HAYDARPAŞA’ya İHTİYACIMIZ YOK dedi.
Marmaray projesi için DLH’nın ilk hazırladığı tanıtım broşüründe, Haydarpaşa’ya müselles hattı var olmasına ve bölge limanıyla birlikte korunmasına rağmen, daha sonra gizlice projeden çıkartılmış olması üzerine; konuyla ilgili olarak BTS İstanbul 1 Nolu Şube tarafından DLH’danbilgi istenmiştir.
DLH Marmaray Bölge Müdürlüğünce verilen BC1-622.02/957 sayı ve 17 nisan 2007 tarihli cevap yazısında; "Marmaray projesinin ilk tasarımında Haydarpaşa garı ile Marmaray Ayrılıkçeşme tünel girişi arasında bir bağlantı planlanmıştı. Ancak daha sonra kurumlar arasında yapılan görüşmeler sonucu yapımından vazgeçilmiştir." denilmiştir.
Peki, asıl neden neydi?

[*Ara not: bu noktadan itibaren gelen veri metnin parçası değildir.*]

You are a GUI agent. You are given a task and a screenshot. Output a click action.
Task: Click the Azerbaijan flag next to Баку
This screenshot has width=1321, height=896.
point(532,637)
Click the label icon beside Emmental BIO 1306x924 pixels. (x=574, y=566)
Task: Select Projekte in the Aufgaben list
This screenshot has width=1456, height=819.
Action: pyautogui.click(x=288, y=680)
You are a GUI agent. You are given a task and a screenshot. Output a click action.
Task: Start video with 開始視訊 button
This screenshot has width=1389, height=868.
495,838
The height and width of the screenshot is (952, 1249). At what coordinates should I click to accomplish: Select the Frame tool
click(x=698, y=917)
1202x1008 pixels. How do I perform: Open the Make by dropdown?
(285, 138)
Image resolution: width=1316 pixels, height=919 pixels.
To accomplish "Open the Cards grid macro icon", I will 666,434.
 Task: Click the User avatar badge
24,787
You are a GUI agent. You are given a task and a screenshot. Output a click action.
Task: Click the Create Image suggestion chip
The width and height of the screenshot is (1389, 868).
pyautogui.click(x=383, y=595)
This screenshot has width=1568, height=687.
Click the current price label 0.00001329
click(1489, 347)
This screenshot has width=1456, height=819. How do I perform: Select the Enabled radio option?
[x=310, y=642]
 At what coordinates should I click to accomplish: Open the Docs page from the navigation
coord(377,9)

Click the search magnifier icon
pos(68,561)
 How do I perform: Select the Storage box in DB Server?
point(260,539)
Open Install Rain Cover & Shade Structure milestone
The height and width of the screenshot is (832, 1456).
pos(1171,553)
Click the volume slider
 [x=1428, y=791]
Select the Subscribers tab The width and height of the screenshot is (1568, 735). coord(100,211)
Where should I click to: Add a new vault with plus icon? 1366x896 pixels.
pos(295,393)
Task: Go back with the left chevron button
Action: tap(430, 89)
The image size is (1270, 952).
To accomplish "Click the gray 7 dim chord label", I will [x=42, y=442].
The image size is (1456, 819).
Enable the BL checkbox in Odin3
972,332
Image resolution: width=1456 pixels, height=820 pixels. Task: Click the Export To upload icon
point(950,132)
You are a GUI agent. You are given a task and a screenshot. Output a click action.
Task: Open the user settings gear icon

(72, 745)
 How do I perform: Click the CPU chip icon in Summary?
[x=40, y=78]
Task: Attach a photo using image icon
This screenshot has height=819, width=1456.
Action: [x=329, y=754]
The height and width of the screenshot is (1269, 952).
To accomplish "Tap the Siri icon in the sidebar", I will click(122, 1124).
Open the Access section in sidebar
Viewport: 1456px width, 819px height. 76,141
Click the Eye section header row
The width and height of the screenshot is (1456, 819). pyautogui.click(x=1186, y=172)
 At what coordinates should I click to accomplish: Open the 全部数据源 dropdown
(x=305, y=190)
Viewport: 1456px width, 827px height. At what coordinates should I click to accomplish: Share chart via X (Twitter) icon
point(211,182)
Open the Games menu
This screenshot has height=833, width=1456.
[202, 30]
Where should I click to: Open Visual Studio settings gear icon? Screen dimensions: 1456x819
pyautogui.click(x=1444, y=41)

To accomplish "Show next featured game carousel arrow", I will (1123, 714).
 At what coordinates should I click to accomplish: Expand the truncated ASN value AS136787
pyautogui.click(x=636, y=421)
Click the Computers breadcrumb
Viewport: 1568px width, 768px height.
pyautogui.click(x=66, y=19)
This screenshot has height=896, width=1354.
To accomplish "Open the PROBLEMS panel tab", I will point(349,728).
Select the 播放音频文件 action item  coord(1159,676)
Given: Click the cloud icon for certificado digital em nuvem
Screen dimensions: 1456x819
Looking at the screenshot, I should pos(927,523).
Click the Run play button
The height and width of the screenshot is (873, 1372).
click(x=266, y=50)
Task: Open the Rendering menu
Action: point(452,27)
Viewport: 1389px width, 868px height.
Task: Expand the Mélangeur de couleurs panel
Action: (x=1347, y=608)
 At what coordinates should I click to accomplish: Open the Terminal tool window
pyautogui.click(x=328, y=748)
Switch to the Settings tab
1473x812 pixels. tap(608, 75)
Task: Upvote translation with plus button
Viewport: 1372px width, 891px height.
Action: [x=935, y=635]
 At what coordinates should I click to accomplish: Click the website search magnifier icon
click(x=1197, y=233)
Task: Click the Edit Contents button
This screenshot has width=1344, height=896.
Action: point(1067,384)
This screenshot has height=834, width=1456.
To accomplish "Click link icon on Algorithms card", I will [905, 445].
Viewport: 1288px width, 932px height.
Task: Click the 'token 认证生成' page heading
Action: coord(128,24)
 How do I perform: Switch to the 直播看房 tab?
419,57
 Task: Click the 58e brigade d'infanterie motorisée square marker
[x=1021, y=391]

Marmaray projesinde küçük gözüken ancak doğuracağı sonuçlar ile büyük olan bu proje tadilatı gerek demiryolu taşımacılığını gerekse İstanbul’un kent dokusuna, büyük darbe indirmek, Haydarpaşa’yı uluslar arası sermaye gruplarının kullanımına açmak ve para kazanma amacı vardı.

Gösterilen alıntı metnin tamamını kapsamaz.